“Eh! that caps me!” cried one.

“That’s brave music!” said another.

And a third, when Tambourine began his contortions, shrieked, “Eh! looky! looky! he’s nobbut a porriwiggle;” which translated out of Yorkshire into English, means, “nought but a tadpole.” And to see how the weather-beaten old fishermen chuckled and roared with laughter, showing such big white teeth all the while, was not the least amusing part of the exhibition. Such lusty enjoyment I thought betokened an open hand; but when the hat went round the greater number proved themselves as ‘close-neaved,’ to use one of their own words, as misers.

Near the end of the street, and under the shadow of Penny Nab, there is an opening whence you may survey the little bay, or rather cove, which forms the port of Staithes, well protected by the bluff above-named, and Colburn Nab on the north. Here the Cod and Lobster public-house, with a small quay in front, faces the sea, as if indifferent to consequences, notwithstanding that the inmates are compelled from time to time to decamp suddenly from threatened drowning. Even as I stood there I was fain to button my overcoat against the spray which swept across and sprinkled the windows, for there was a heavy ‘lipper’ on, and huge breakers came tumbling in with thunderous roar. You see piles driven here and there, and heaps of big stones laid for protection; and not without need, you will think, while looking at the backs of the houses huddling close around the margin of the tide. In the month of February, twenty-seven years ago, thirteen houses were swept away at once, and among them the one in which Cook was first apprenticed. Judging from what Staithes is now, it must have been a remarkably primitive and hard-featured place in his day.

########################################

• **JOBS**:
• A. Reproduce the Staithes passage from "And a third, when" up to and including "words, as misers.".
• B. Shorten the paragraph of the Staithes passage that begins "Near the end of the street" and keep its main facts.

• **RAW DATA**:
########################################

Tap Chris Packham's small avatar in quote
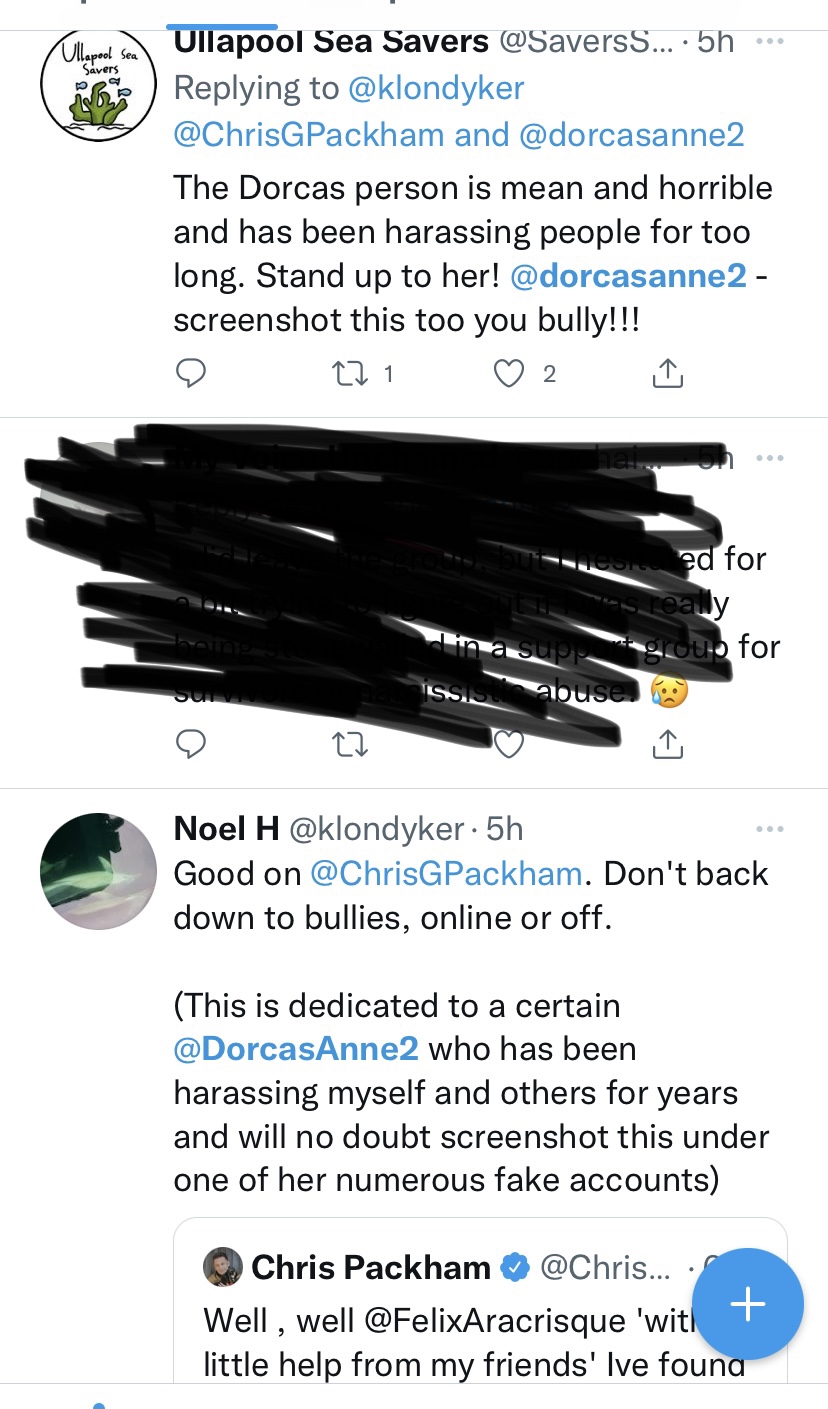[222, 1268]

########################################

• **WORKED ANSWERS**:
• A.
And a third, when Tambourine began his contortions, shrieked, “Eh! looky! looky! he’s nobbut a porriwiggle;” which translated out of Yorkshire into English, means, “nought but a tadpole.” And to see how the weather-beaten old fishermen chuckled and roared with laughter, showing such big white teeth all the while, was not the least amusing part of the exhibition. Such lusty enjoyment I thought betokened an open hand; but when the hat went round the greater number proved themselves as ‘close-neaved,’ to use one of their own words, as misers.

• B. Near the end of the street, below Penny Nab, an opening looks out on the small cove that serves as the port of Staithes. The cove is sheltered by Penny Nab and, on the north, by Colburn Nab. The Cod and Lobster public-house stands there with a small quay in front and faces the sea, and its occupants sometimes have to flee suddenly when flooding threatens. On the day described, spray from a heavy sea and large breakers reached the windows. Piles and heaps of large stones protect the houses crowded along the tide's edge. Twenty-seven years earlier, in February, thirteen houses were swept away at once, among them the one where Cook first served his apprenticeship. In his day Staithes must have been a very primitive and harsh place.